That was a lame heading but this is not a lame topic.
Do you have a mobile phone? I think by now everyone (but the pastor at my church who still uses a flip phone) has a mobile phone with a data plan.
And you have apps on it.
Have you read the permissions you agree to when you install an app? It might actually be worth reviewing. Here are just a few that I have agreed to (without really paying attention):
- Read my calendar events plus confidential information (hmmm. Why does FB need access to confidential info about my events?)
- Add or modify calendar events and send email to guests without owner’s knowledge (what?)
- Modify my contacts
- Read the contents of my usb storage
Why in the world does FB need to do any of these things? But if I say no, no Facebook.
That’s fine. FB is social. You might decide to do without. Not needed. But what about that map app you use? In getting great directions, what are you giving up?
Google Maps can:
- Add or remove accounts on my device (why?)
- Directly call phone numbers (without my knowledge?)
- Modify or DELETE the contents of my USB storage (what happens if my pictures go missing?)
- And then of course it always knows my precise location.
Pause and consider that for just a moment. I keep my phone in my breast pocket almost all the time. Google knows not only the address of where I work but the exact location of my desk in my building. That might not sound too bad. Are you one of those who tweets, facebooks and other mobile activities while in the bathroom? Google not only knows what you’re doing in the bathroom (if they know where my desk is, they know where your bathroom is), it also therefore knows how often you go there. It also knows how long you’re there. Creeped out yet?
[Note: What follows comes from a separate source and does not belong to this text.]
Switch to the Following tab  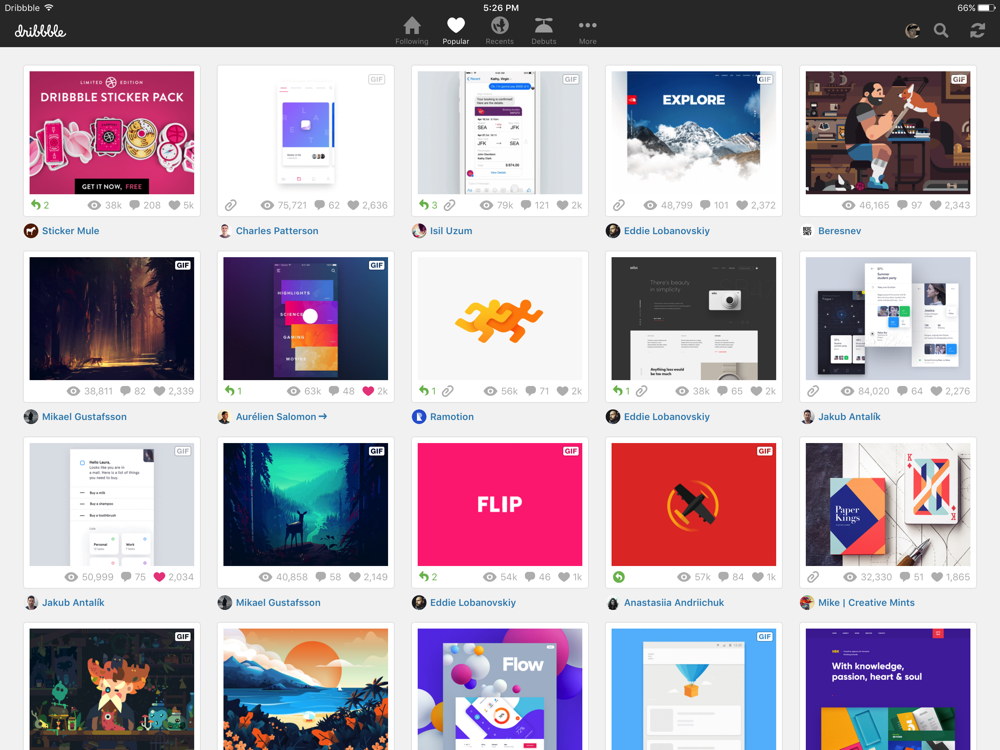(x=411, y=31)
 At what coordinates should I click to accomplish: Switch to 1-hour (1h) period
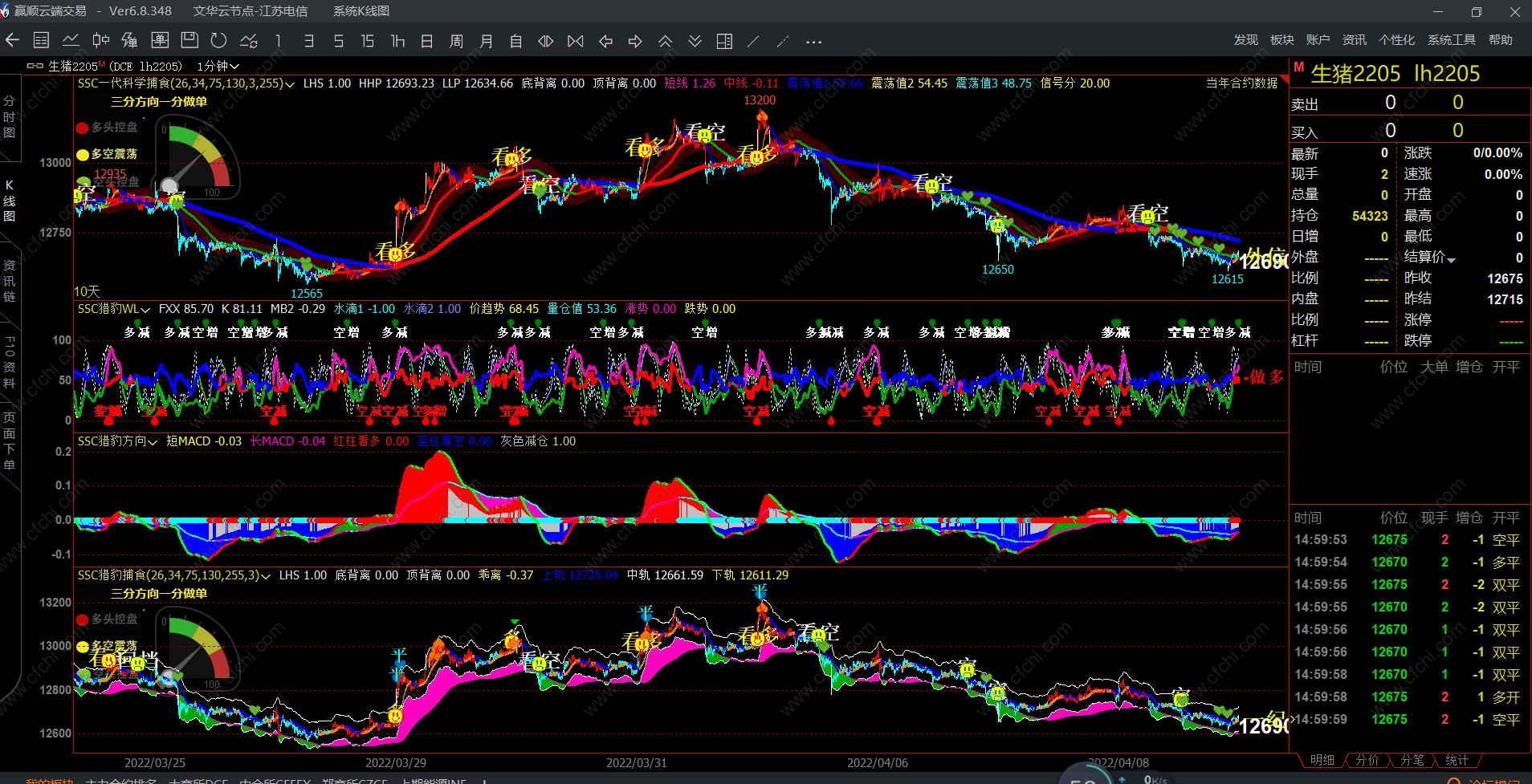(397, 41)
These and other app makers are private companies and you have an agreement with them as to how they will handle your data.
But then there is our government demanding access to your data to these companies. And in some cases our government is actually demanding encryption that is below a level it should be so they can snoop. Which then makes our (your) data accessible not only to the company you agree to share it with, but probably with the government and even potentially with hackers that take advantage of this lower level of encryption.
Do I sound like a lunatic? Read the story about how our government insisted on a backdoor that caused problems last week for a lot of folks.
Normally I end these articles with a “Need help? Give us a call” plug but there really isn’t much that can be done unless you’re ready to unplug. If you do, let me know before you go – I’d like to learn if folks really are unplugging.